第65章
- Essays of Travel
- Robert Louis Stevenson
- 3052字
- 2016-03-04 10:31:44
Of skating little need be said; in so snowy a climate the rinks must be intelligently managed; their mismanagement will lead to many days of vexation and some petty quarrelling, but when all goes well, it is certainly curious, and perhaps rather unsafe, for the invalid to skate under a burning sun, and walk back to his hotel in a sweat, through long tracts of glare and passages of freezing shadow. But the peculiar outdoor sport of this district is tobogganing. AScotchman may remember the low flat board, with the front wheels on a pivot, which was called a HURLIE; he may remember this contrivance, laden with boys, as, laboriously started, it ran rattling down the brae, and was, now successfully, now unsuccessfully, steered round the corner at the foot; he may remember scented summer evenings passed in this diversion, and many a grazed skin, bloody cockscomb, and neglected lesson.
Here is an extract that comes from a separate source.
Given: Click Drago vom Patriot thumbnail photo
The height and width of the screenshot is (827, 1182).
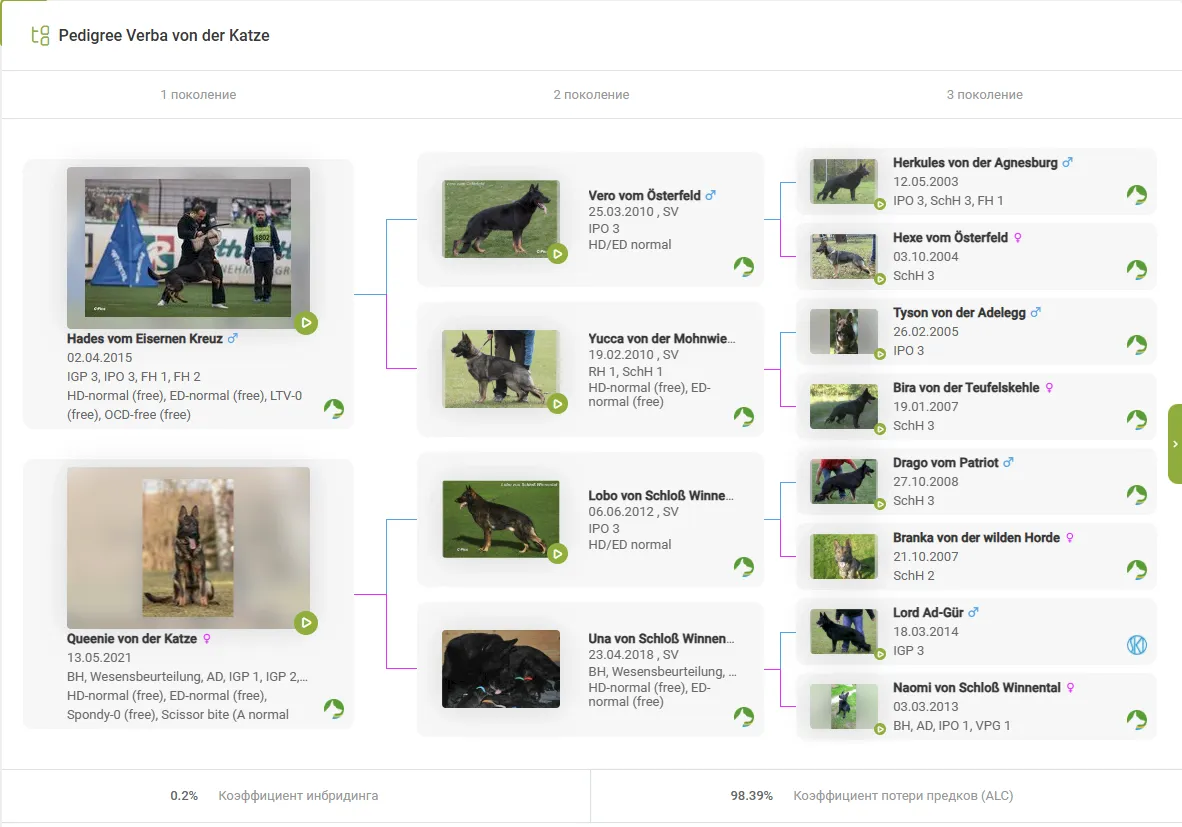Looking at the screenshot, I should [843, 481].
The toboggan is to the hurlie what the sled is to the carriage; it is a hurlie upon runners; and if for a grating road you substitute a long declivity of beaten snow, you can imagine the giddy career of the tobogganist. The correct position is to sit;but the fantastic will sometimes sit hind-foremost, or dare the descent upon their belly or their back. A few steer with a pair of pointed sticks, but it is more classical to use the feet. If the weight be heavy and the track smooth, the toboggan takes the bit between its teeth; and to steer a couple of full-sized friends in safety requires not only judgment but desperate exertion. On a very steep track, with a keen evening frost, you may have moments almost too appalling to be called enjoyment; the head goes, the world vanishes; your blind steed bounds below your weight; you reach the foot, with all the breath knocked out of your body, jarred and bewildered as though you had just been subjected to a railway accident. Another element of joyful horror is added by the formation of a train; one toboggan being tied to another, perhaps to the number of half a dozen, only the first rider being allowed to steer, and all the rest pledged to put up their feet and follow their leader, with heart in mouth, down the mad descent. This, particularly if the track begins with a headlong plunge, is one of the most exhilarating follies in the world, and the tobogganing invalid is early reconciled to somersaults.
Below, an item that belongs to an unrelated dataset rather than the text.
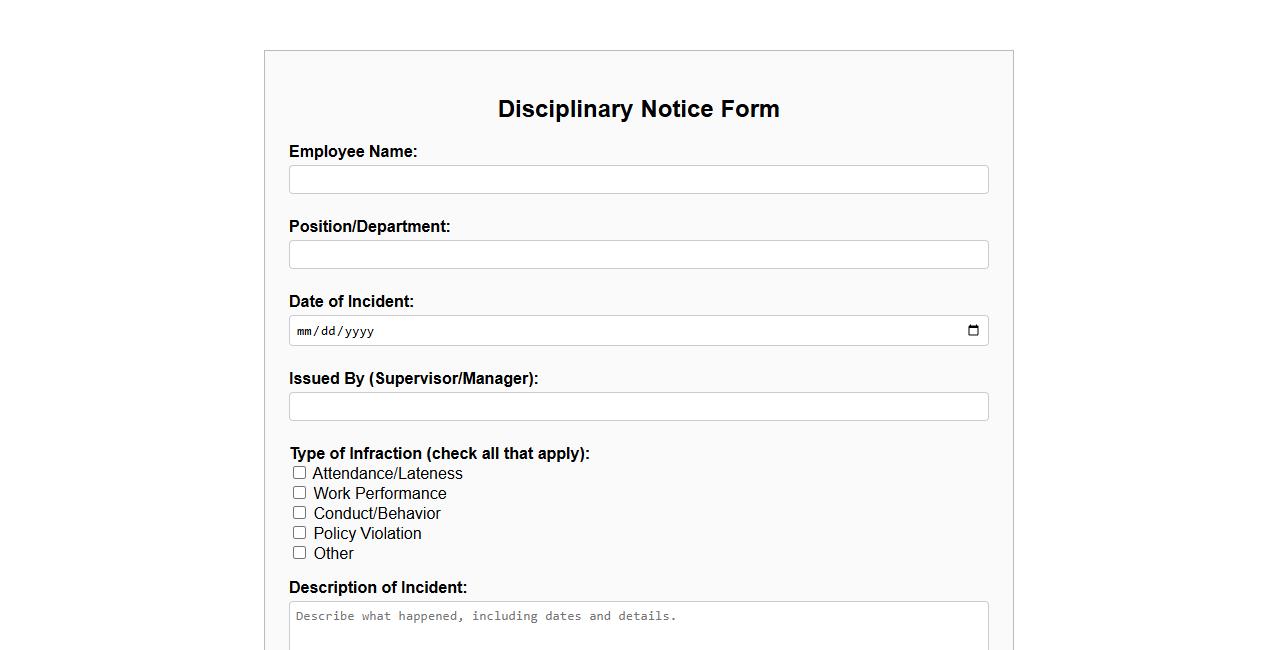Image resolution: width=1278 pixels, height=650 pixels.
Task: Open the date picker calendar icon
Action: tap(973, 330)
There is all manner of variety in the nature of the tracks, some miles in length, others but a few yards, and yet like some short rivers, furious in their brevity. All degrees of skill and courage and taste may be suited in your neighbourhood. But perhaps the true way to toboggan is alone and at night. First comes the tedious climb, dragging your instrument behind you. Next a long breathing-space, alone with snow and pinewoods, cold, silent and solemn to the heart. Then you push of; the toboggan fetches way; she begins to feel the hill, to glide, to, swim, to gallop. In a breath you are out from under the pine trees, and a whole heavenful of stars reels and flashes overhead. Then comes a vicious effort; for by this time your wooden steed is speeding like the wind, and you are spinning round a corner, and the whole glittering valley and all the lights in all the great hotels lie for a moment at your feet; and the next you are racing once more in the shadow of the night with close-shut teeth and beating heart. Yet a little while and you will be landed on the highroad by the door of your own hotel. This, in an atmosphere tingling with forty degrees of frost, in a night made luminous with stars and snow, and girt with strange white mountains, teaches the pulse an unaccustomed tune and adds a new excitement to the life of man upon his planet.